TASK BRIEF: Which of the lines in the data mention the string "sidebar"? List them all.

==================================================

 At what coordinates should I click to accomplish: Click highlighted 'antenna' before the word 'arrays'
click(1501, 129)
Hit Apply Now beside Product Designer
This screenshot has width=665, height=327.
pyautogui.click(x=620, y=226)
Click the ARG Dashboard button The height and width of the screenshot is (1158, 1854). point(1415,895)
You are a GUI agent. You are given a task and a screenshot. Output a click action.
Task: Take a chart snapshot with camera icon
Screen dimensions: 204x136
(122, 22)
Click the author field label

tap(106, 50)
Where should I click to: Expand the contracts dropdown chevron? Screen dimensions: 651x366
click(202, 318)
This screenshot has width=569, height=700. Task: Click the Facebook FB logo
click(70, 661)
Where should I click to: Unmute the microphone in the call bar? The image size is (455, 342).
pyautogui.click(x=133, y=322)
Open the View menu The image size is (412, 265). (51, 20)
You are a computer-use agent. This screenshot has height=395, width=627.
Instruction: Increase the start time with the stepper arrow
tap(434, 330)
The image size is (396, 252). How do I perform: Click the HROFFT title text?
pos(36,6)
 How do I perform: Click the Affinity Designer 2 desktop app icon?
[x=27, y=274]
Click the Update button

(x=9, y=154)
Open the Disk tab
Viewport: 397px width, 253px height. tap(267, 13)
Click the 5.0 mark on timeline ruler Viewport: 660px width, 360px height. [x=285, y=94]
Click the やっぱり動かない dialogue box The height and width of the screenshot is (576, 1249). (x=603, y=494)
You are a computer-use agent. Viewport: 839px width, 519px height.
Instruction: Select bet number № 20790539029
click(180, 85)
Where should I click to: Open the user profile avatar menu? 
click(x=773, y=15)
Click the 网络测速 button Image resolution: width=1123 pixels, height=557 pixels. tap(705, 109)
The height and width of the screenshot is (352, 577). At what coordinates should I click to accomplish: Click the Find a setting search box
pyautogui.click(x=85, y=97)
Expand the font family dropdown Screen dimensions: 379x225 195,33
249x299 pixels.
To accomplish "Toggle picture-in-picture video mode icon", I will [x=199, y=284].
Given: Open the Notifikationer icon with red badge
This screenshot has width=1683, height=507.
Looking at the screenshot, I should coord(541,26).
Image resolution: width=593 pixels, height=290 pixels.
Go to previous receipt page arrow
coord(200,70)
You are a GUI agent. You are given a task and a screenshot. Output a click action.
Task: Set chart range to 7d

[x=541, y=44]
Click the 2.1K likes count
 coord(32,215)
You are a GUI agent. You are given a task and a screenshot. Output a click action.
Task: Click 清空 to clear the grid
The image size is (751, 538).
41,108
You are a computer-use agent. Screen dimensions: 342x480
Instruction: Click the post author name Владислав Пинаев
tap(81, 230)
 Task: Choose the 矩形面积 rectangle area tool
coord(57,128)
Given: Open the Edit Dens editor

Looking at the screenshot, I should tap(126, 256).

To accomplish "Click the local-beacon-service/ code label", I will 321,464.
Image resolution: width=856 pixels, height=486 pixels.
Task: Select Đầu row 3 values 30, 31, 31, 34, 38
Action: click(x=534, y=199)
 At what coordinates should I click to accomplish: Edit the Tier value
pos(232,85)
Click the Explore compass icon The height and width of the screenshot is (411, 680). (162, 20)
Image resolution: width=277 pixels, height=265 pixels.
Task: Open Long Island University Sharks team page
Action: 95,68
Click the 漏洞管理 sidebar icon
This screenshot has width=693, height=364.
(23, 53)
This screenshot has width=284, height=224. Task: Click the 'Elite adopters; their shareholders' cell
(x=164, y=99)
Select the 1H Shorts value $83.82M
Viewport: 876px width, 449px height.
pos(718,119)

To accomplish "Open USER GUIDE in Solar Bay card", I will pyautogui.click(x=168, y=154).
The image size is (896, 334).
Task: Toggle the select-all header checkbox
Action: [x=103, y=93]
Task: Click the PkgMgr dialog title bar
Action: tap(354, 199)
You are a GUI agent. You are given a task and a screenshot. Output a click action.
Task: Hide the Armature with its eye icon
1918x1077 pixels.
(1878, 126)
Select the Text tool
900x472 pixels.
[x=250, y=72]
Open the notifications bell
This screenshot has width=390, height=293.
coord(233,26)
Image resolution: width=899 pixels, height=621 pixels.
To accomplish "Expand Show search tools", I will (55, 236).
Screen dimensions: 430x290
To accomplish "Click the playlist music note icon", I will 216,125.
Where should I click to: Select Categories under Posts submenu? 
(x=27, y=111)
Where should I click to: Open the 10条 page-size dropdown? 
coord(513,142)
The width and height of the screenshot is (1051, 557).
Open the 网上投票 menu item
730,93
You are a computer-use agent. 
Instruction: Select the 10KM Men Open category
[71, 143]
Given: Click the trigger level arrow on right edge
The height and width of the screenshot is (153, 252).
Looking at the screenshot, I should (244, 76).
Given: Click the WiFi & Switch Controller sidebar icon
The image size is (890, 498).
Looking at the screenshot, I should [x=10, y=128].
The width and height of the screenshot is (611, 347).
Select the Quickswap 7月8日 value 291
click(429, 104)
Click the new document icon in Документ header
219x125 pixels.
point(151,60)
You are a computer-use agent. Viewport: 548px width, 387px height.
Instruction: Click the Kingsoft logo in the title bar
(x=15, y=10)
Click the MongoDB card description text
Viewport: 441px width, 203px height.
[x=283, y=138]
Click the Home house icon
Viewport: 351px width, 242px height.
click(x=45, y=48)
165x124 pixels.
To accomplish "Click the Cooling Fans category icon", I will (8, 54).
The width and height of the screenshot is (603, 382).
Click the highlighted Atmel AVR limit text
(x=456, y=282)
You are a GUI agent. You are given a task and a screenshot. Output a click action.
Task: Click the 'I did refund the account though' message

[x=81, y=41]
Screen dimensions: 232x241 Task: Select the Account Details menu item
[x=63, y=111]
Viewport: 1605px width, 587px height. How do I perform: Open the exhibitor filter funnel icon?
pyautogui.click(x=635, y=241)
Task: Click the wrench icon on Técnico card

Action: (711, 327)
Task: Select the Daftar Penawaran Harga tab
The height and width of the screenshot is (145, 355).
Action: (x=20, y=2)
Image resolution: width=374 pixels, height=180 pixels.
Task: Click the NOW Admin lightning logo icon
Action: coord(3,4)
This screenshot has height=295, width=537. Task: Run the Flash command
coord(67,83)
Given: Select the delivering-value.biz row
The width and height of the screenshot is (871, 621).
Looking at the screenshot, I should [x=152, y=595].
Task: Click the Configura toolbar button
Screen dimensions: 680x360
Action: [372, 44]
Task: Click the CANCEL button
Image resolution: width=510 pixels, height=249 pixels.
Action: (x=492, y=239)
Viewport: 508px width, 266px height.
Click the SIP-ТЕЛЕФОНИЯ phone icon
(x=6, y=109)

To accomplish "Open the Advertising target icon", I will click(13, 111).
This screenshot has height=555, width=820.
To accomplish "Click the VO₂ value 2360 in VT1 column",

==================================================

REPLY TO THE TASK:
Click the 漏洞管理 sidebar icon
Given: Click the WiFi & Switch Controller sidebar icon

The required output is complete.